*Your task*
Copy the newspaper revenue walkthrough word for word, from "Last Sunday a" to "complex fractions throughout.".

*Excerpted passage*

Last Sunday a certain store sold copies of Newspaper A for $1.00 each and copies of Newspaper B for $1.25...

1. Translate the problem requirements: We need to express r (percent of revenue from Newspaper A) in terms of p (percent of newspapers sold that were Newspaper A). Newspaper A costs \(\$1.00\) and Newspaper B costs \(\$1.25\).
2. Set up variables for total quantities: Use a concrete total number of newspapers to make calculations simple and avoid working with complex fractions throughout.
3. Express revenues in terms of the given percentages: Calculate total revenue from both newspapers and determine what fraction comes from Newspaper A.
4. Convert the revenue fraction to percentage form: Transform the fraction into the required percentage expression r in terms of p.

Execution of Strategic Approach

1. Translate the problem requirements

Let's start by understanding what we're looking for in everyday terms. We have a store that sells two different newspapers:
• Newspaper A costs \(\$1.00\) each
• Newspaper B costs \(\$1.25\) each

The problem tells us that:
• p percent of all newspapers sold were Newspaper A
• r percent of total revenue came from Newspaper A

We need to find a formula that tells us r when we know p.

Think about it this way: if more expensive newspapers (B) are sold, then even if Newspaper A makes up the same percentage of total newspapers sold, it will make up a smaller percentage of the revenue because each copy brings in less money.

Process Skill: TRANSLATE - Converting the problem language into clear mathematical relationships

2. Set up variables for total quantities

Instead of working with confusing percentages and fractions right away, let's use a concrete example that makes the math simple.

Stored items:

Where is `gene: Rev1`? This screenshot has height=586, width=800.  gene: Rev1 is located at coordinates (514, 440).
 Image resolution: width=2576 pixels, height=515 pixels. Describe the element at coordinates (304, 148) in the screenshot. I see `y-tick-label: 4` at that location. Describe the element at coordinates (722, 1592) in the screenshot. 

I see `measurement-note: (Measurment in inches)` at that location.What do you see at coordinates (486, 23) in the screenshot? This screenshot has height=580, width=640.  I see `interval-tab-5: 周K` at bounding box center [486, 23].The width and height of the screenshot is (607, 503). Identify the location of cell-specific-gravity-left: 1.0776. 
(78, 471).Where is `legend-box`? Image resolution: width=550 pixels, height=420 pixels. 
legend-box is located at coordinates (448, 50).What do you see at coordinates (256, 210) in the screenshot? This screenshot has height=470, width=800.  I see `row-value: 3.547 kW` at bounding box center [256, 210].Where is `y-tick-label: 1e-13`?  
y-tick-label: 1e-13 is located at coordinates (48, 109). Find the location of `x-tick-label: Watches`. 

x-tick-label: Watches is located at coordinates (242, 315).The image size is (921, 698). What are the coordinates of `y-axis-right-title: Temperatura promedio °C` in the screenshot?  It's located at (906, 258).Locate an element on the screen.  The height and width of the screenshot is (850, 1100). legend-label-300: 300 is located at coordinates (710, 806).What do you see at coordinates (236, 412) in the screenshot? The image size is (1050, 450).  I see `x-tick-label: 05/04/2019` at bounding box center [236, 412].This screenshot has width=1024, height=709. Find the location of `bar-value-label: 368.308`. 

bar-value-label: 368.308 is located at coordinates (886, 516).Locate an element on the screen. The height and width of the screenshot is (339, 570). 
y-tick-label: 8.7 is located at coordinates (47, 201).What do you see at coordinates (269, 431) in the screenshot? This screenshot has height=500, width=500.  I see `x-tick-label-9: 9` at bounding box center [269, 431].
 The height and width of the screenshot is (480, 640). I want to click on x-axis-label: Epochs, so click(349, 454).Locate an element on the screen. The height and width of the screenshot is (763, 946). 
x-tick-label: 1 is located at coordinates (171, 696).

*Response to the exercise*
Last Sunday a certain store sold copies of Newspaper A for $1.00 each and copies of Newspaper B for $1.25...

1. Translate the problem requirements: We need to express r (percent of revenue from Newspaper A) in terms of p (percent of newspapers sold that were Newspaper A). Newspaper A costs \(\$1.00\) and Newspaper B costs \(\$1.25\).
2. Set up variables for total quantities: Use a concrete total number of newspapers to make calculations simple and avoid working with complex fractions throughout.